Ob der junge und zur Zeit (aus uns nun vollständig bekannten und irgendwie auch mehr oder weniger recht verständlichen Gründen) ziemlich systemkritische Kommissar aus der Landeshauptstadt Berlin diese eben zitierten Sätze nun tatsächlich 100prozentig ernst gemeint und richtig formuliert hatte, wird hier an dieser Stelle aus Diskretionsgründen nicht bekannt gegeben. Und wie die Antwort seines etwas jüngeren Kollegen auf dieses mehr oder weniger einzigartige Jobangebot lautete, wird selbstverständlich auch aus Diskretionsgründen geheimgehalten.                          

 

Pünktlich um 20:00 Uhr verließ die Silia 3 den Hafen, ohne das sie überhaupt genauer von der Hafenpolizei überprüft worden war. Alle Passagiere waren inzwischen mit ihrem Gepäck an Bord. Susanne Beck stand an der Reling und beobachtete die Lichter der sich immer mehr entfernenden Stadt der Hamburger.
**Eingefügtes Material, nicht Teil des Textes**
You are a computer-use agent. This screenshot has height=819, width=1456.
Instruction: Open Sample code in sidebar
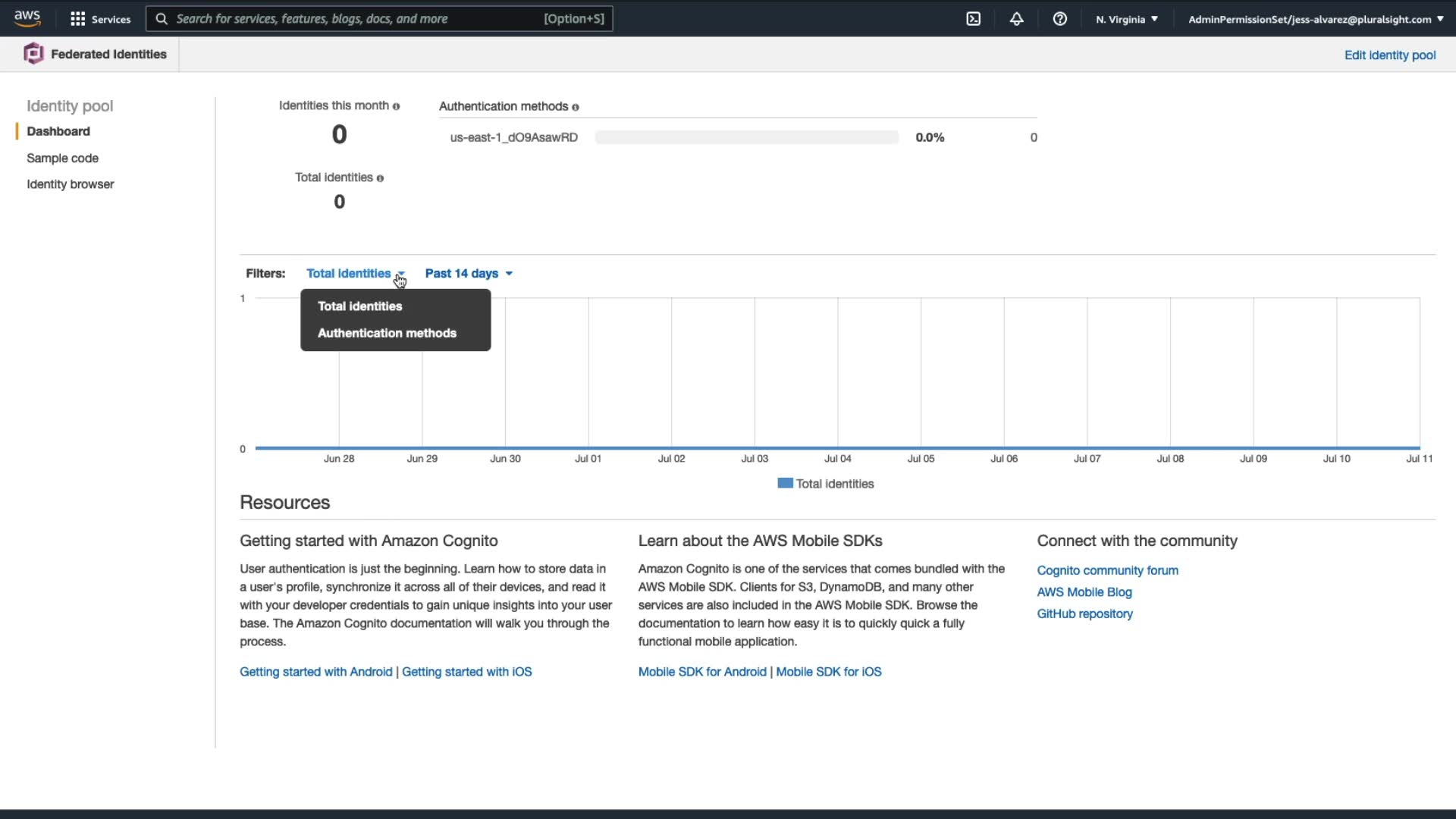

Sie würde mit ziemlicher Sicherheit nie wieder in ihr Heimatland zurückkehren. Und sie wußte selbst noch nicht wo sie mit ihren Besitztümern ein neues Leben anfangen würde. Am Anfang ihrer Flucht war sie der Meinung gewesen das sie dies überall tun könnte und vorher noch etwas hin und her reisen würde. Doch wie schon sooft in dieser Geschichte hatte sie plötzlich ihre Meinung geändert und wollte sich nun mit ihrer neuen Identität irgendwo niederlassen und sich dort für wenig Geld bei einem guten Fälscher ein paar gut gefälschte Einwanderungspapiere besorgen. Natürlich müssten diese gefälschten Einwanderungspapiere zu den anderen Fälschungen passen. Und das würden sie bestimmt auch, wenn es soweit war und Susanne sich besagte Einwanderungspapiere in ihrer vermeintlich neuen Heimat fälschen ließ. Das werte Fräulein Beck wußte selbstverständlich, dass sich ihre Auswahl in Sachen „neues Land- neues Leben“ zur Zeit lediglich auf London in England, Bergen in Norwegen, die Shetlandinseln, die Färöerinseln und Reykjavik in Island beschränkte. Das waren vorerst ihre Alternativen. Doch während das Schiff den Hafen verließ dachte sie überhaupt nicht darüber nach. Sie genoß nur den Anblick der großen, hell beleuchteten und sich immer weiter von ihr entfernenden Hansestadt bei Nacht. Alle seltsamen Zufälle und Wendungen in dieser Geschichte hatten sie auf dieses wundervolle Schiff gebracht und dazu geführt das sie nun hier an der Reling stehen konnte. In ihrem ganzen Leben hatte sie nie etwas mehr genossen, als diesen einen besonderen Moment an der Reling der Silia 3.